Yıllar öncesinde kalan bir yazımda yine aynı katharsis’i uygulamıştım kendime… Küçücük bir kâğıt parçasına “ Çok acı var. Dayanamıyorum.” Cümlesini yazıp, dünyanın kapısını vurup giden, genç bir kadını anlatırken. Yazarken arada kaçamaklar yapmak ve sanatın okyanus dalgalarında yüzmek, tuhaf bir ritüel benim için… Katharsis seansı, diyorum ben bu hallere! Bu nedenle bir annenin şu cümlesi hiç çıkmayacak aklımın bellek kayıpları olsa bile zamanla, içimin bir köşesinden:
“Keşke, bunca kalabalığı bir düğün için toplayabilseydik bu eve!”
***
Sahne: Bir çığlık, bir insan, bir yansıma, bir ayna…
***
Edvard Munch’un (1863–1944), 1893 tarihli “Çığlık” adlı resmi, Ekspresyonizmin başlıca özelliklerini gösterir. Olay bir köprü üzerinde geçer. Güneş kırmızı rengini göğün boşluğuna savurarak gecenin koynuna doğru yol almaktadır. Kompozisyonun tam merkezinde korkuluklara dayanmış ve başını ellerinin arasına almış bir insan durur. Bakışları ürkektir. Ağzından taşan çığlık, dalgalar halinde tüm doğaya yayılır. Arka planda olaydan habersiz iki kişi uzaklaşır. Çığlık resmi hakkında Munch şunları anlatmıştır: “ İki arkadaşımla yürüyordum. Güneş alçalıyordu. Birden gökyüzü kıpkırmızı oldu, kan gibi hüzün kapladı içimi. Durup korkuluğa yaslandım. Koyu mavi fiyordun ve kentin üzerine kandan ve alevden bir gök yayılıyordu. Arkadaşlarım yollarına devam ettiler. Ben yalnız kaldım. Korkudan titriyordum.
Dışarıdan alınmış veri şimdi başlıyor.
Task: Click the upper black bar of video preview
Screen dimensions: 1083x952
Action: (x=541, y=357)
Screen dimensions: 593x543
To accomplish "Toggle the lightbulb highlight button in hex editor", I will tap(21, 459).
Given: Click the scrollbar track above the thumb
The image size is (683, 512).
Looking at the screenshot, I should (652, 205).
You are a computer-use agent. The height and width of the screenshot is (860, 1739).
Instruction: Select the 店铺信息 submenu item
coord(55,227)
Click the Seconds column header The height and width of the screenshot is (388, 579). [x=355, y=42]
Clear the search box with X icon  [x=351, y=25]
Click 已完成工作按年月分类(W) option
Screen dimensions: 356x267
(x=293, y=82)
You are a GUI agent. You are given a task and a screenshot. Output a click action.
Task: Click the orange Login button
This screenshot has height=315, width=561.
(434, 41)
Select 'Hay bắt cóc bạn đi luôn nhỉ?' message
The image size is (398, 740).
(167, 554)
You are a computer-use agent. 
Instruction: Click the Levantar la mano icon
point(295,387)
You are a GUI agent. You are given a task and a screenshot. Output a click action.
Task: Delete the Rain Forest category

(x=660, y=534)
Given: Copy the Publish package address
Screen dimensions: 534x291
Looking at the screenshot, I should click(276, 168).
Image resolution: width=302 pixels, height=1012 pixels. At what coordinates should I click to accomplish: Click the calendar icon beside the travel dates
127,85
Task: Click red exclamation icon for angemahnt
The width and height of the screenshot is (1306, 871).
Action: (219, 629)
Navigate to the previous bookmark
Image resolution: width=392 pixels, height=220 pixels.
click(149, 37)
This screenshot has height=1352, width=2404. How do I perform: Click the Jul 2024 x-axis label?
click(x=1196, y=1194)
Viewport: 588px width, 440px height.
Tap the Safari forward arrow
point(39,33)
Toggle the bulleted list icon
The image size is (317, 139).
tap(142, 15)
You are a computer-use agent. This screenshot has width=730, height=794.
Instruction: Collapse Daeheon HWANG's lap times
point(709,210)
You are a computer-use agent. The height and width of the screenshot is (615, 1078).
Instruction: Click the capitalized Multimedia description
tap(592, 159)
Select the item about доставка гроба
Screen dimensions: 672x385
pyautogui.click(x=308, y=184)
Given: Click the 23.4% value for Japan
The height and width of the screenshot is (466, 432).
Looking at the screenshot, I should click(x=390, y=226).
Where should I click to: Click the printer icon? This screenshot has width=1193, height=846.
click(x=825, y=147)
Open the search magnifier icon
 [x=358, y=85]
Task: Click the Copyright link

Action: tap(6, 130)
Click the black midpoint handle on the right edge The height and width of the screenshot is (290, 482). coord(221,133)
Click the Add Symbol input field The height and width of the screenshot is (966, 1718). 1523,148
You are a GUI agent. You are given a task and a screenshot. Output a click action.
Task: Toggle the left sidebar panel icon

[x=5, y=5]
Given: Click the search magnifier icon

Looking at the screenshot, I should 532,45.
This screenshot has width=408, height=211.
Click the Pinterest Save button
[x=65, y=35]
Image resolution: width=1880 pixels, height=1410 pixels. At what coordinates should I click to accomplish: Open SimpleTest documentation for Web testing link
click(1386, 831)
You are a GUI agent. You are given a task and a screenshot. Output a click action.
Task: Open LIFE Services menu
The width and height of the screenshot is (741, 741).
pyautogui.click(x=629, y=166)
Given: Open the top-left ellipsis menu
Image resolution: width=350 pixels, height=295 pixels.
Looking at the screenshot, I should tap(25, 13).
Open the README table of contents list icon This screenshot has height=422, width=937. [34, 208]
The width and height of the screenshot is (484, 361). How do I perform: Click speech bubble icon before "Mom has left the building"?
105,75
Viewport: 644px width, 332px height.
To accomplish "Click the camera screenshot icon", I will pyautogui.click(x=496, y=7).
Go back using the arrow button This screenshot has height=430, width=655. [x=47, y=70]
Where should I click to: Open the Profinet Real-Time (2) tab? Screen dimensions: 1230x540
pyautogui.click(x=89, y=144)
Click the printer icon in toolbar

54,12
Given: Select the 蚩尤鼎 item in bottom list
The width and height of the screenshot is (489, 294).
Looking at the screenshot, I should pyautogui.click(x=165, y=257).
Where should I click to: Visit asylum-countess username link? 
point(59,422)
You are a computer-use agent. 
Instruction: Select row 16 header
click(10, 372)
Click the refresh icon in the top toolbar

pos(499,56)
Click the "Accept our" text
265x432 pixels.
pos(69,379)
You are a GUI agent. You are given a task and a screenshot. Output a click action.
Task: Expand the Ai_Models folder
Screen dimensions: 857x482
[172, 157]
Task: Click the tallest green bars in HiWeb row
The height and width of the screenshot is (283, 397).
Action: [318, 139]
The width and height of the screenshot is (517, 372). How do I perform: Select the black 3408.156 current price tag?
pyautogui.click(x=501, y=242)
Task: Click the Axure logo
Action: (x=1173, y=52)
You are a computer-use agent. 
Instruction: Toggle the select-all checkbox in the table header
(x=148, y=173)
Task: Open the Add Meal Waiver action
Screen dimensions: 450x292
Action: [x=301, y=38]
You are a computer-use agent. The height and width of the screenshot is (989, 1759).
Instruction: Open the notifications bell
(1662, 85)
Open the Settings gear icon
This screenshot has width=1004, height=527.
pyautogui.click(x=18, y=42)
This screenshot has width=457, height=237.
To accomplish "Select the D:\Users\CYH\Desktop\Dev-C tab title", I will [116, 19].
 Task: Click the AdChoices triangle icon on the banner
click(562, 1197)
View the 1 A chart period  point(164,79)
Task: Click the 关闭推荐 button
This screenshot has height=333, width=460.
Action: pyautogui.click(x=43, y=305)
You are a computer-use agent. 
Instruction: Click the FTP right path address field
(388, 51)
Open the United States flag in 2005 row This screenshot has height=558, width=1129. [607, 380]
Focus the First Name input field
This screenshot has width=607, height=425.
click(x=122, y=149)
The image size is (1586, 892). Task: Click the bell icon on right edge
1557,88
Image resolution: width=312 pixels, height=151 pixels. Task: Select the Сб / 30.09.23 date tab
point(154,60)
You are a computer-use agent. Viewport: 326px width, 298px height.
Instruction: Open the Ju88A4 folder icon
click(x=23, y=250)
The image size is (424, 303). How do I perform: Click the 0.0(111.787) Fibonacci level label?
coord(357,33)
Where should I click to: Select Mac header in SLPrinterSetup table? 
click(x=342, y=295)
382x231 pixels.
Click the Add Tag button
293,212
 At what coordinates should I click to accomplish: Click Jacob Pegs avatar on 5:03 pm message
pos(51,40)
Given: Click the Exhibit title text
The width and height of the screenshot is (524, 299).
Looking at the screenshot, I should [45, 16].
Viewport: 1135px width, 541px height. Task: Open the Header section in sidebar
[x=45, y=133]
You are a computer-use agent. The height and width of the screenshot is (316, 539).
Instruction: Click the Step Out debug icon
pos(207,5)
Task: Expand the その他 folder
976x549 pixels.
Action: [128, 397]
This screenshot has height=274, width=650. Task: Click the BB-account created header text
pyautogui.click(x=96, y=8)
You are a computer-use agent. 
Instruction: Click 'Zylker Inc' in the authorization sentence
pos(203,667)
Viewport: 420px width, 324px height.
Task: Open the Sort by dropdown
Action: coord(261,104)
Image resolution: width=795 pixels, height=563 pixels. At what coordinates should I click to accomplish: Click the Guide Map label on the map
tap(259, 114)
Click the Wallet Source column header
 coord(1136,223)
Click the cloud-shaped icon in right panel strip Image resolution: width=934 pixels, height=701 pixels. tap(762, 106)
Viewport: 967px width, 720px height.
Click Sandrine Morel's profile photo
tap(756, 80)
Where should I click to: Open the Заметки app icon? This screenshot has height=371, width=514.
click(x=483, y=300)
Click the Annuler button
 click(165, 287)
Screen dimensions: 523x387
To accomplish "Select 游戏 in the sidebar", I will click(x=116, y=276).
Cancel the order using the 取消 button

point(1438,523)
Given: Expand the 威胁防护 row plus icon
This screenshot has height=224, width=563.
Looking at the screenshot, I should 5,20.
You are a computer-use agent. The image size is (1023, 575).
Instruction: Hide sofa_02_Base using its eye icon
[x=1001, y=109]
Bana sanki tüm doğadan, güçlü ve sonsuz bir çığlık yükseliyormuş gibi geliyordu.”
***
Yalnızlık: Bir korku, bir beden, bir güç ve karşısında duran çığlık…
Sözcükler: Bir acı, bir yaşam, bir hiç’lik!
***
Uzmanlar intihar eden kişilerin belleğinin güçlü olduğundan bahseder.
Unutamamak.
Yaşanmışlıkları aynı gün tazeliğinde akılda tutmak…
Bir türlü yaşananlardan kopamamak…
Acının körüklediği yeni acılar ve bunlarla beslenen bunalımların sona götürdüğü usların göçüp gidişiyle, geride kalanların ise zamanla ve hayatla yaptıkları muhasebeler…
Gidenler bu nedenle sessiz geride kalanlar seslidir.
Son söz mü?
Sadece ve sadece İNSAN!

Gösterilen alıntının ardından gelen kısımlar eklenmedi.